CBS 2's Ed Curran has a warning from parents and experts who fear these new apps could encourage kids to start smoking the real thing.

Statistics indicate fewer kids are starting the bad habit. Nearly one of every two 8th-graders had tried cigarettes in the mid-1990s. By last year, just one of every six said they had.

Experts fear apps that let you pretend to roll your own cigarette or simulate smoking may reverse that downward trend.

"Ninety percent of adults who go on to smoke throughout their life began as children, so parents need to be aware that these are not benign or innocuous apps," says Dr. Thomas Glynn of the American Cancer Society.

One father Curran talked with said the apps are shocking and was surprised they're available. He said age restrictions need to be strong to keep minors from getting them.

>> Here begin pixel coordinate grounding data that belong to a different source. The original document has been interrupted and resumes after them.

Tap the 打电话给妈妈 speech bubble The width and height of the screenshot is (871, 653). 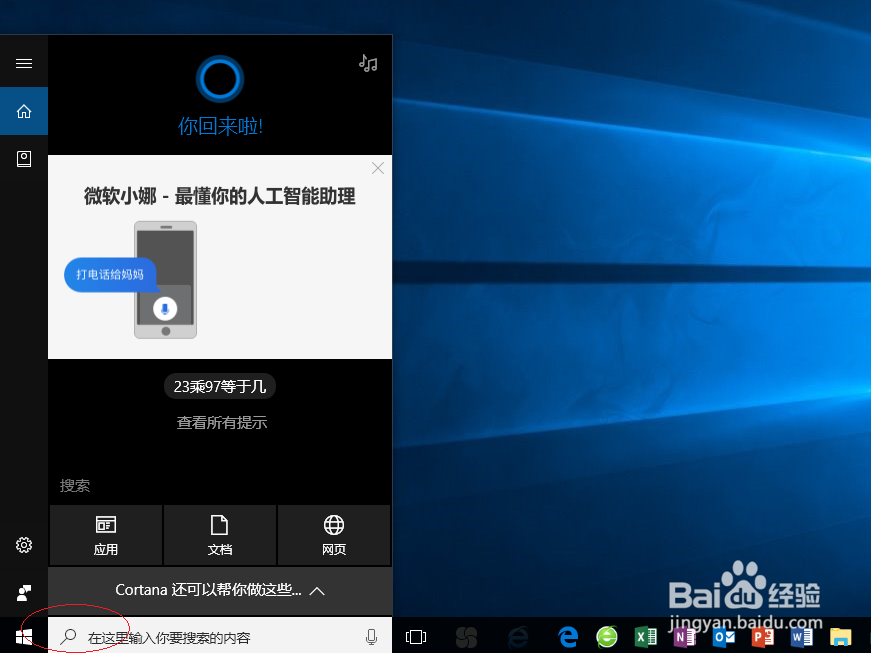tap(110, 275)
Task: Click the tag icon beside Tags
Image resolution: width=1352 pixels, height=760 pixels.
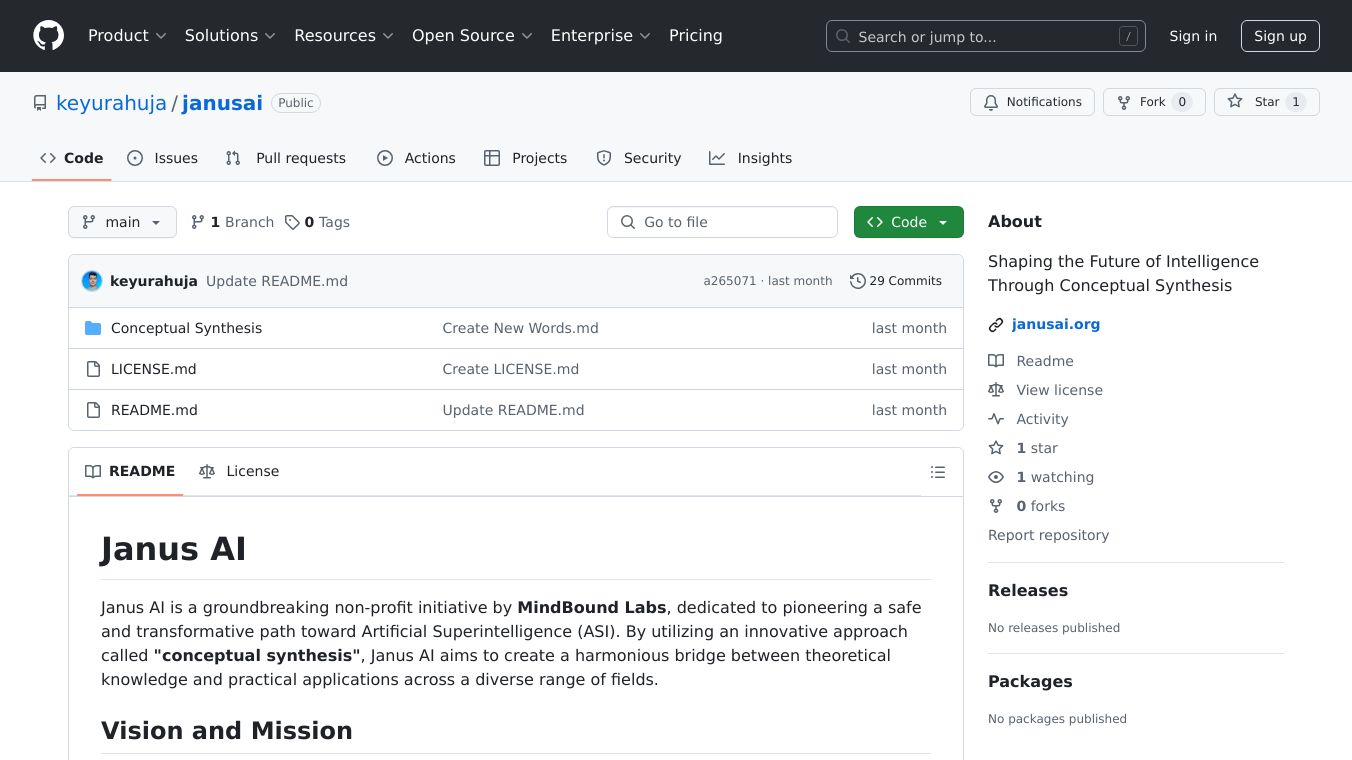Action: click(292, 222)
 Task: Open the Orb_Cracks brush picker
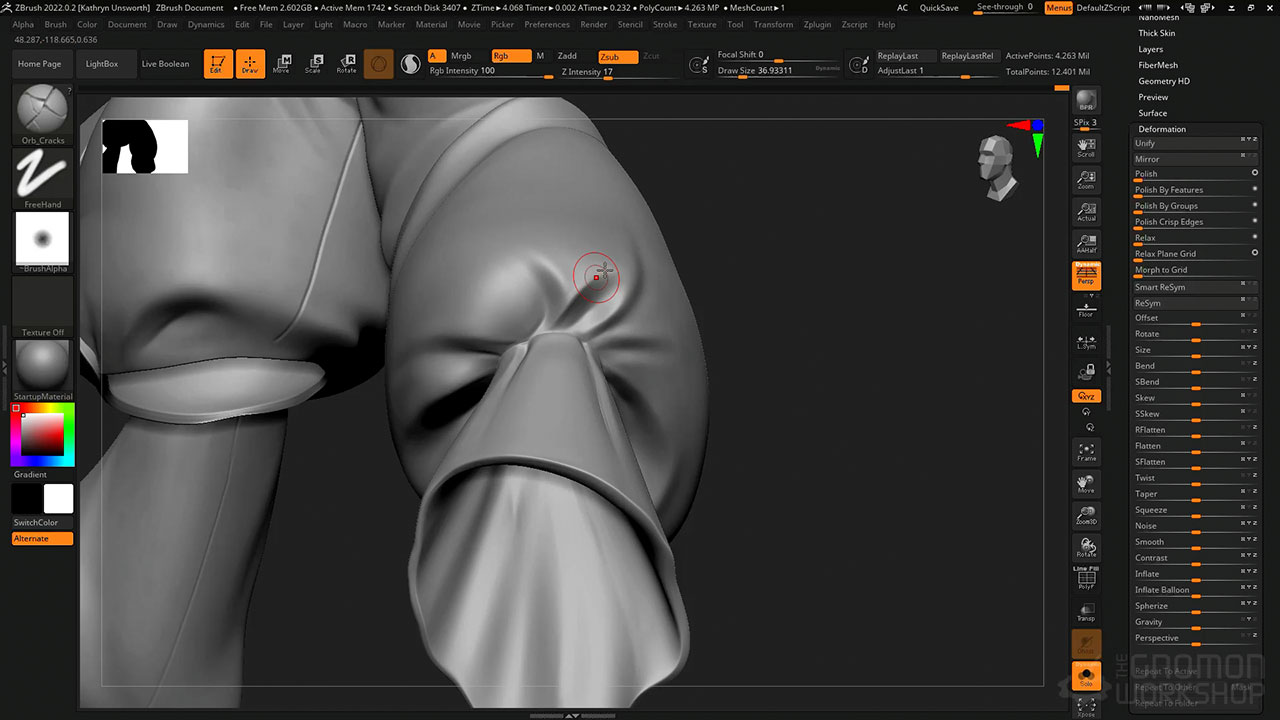pos(43,110)
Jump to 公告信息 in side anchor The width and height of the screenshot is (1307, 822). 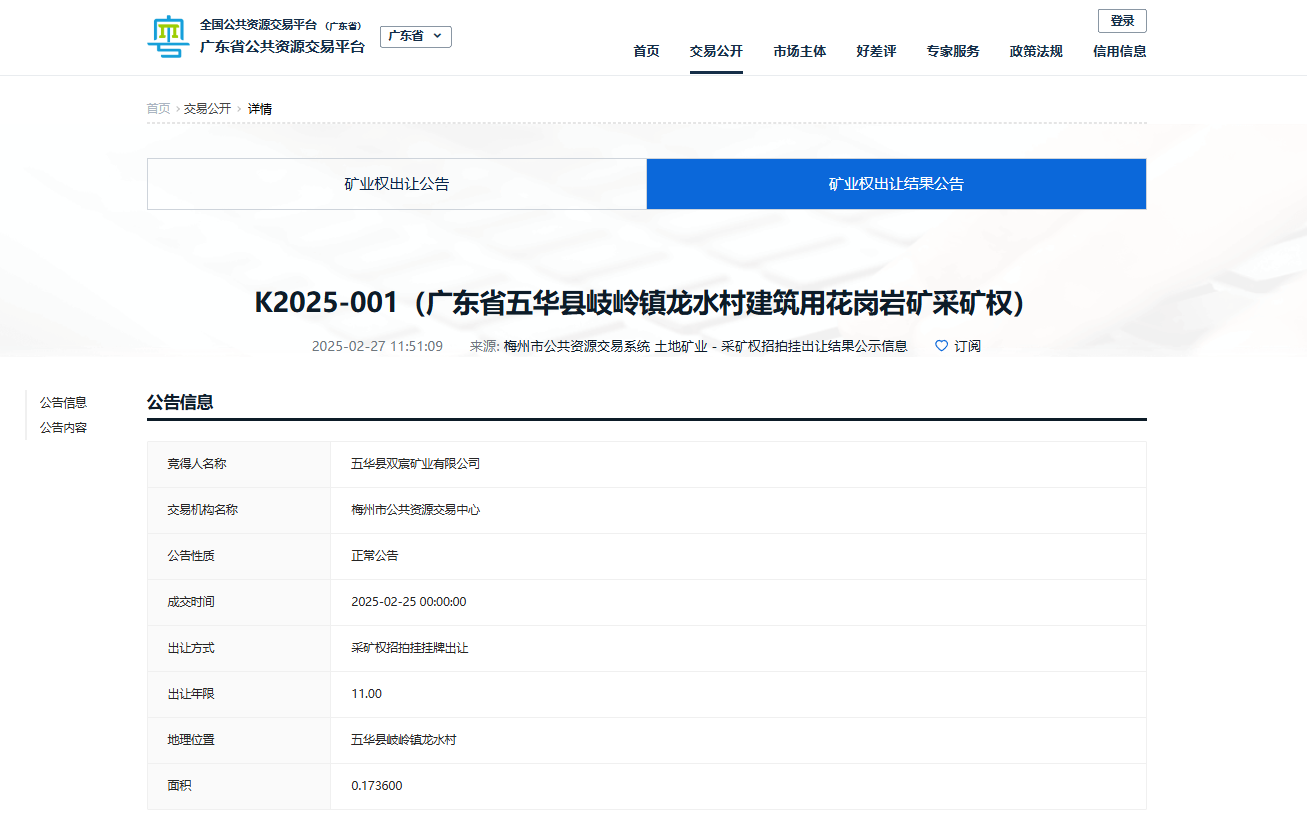pos(63,402)
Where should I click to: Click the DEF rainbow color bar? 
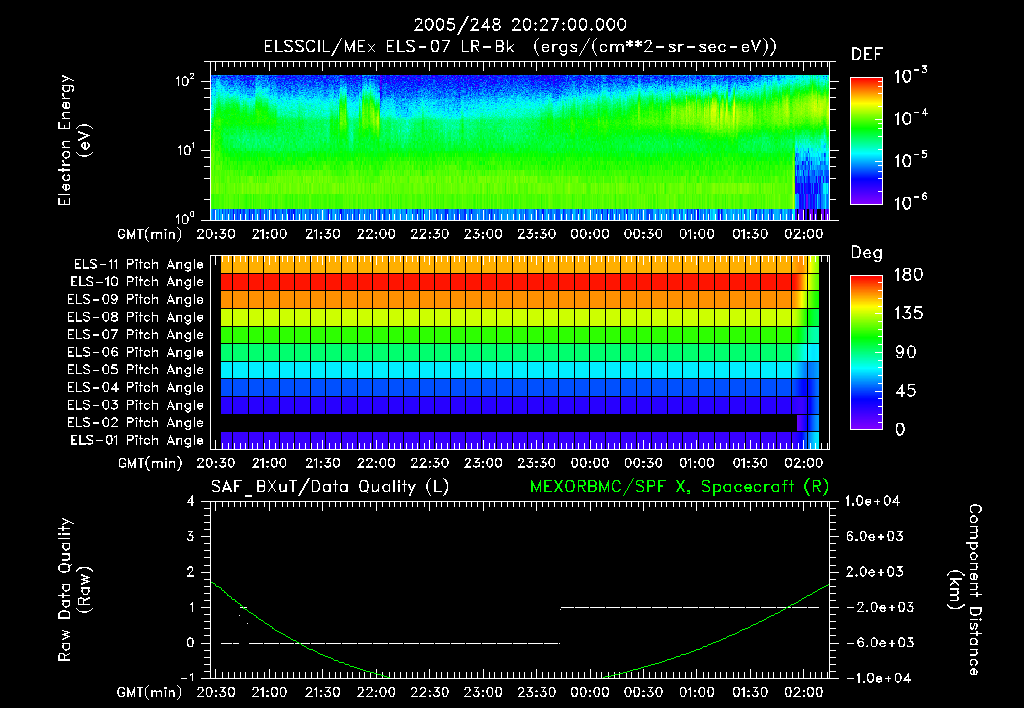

But one researcher who has studied cigarette advertising feels that just asking about age is enough to discourage most youngsters.

"All you need to do is ask the kid, 'What year were you born?' and 'How old are you now?', and that will throw off any 12-year-old," Connie Pechmann of the University of California, Irvine, says.

There are more than 100 pro-smoking apps available. The Federal Trade Commission says there's no evidence any U.S. tobacco company is involved (Two of the largest tobacco companies, Philip Morris and R. J. Reynolds, say they have no connection to these apps).

Still, the American Cancer Society feels that the same warnings that appear on cigarette packages should accompany these virtual cigarette apps.

"These warnings should say smoking can kill you, smoking causes cancer, smoking causes heart disease," Glynn says.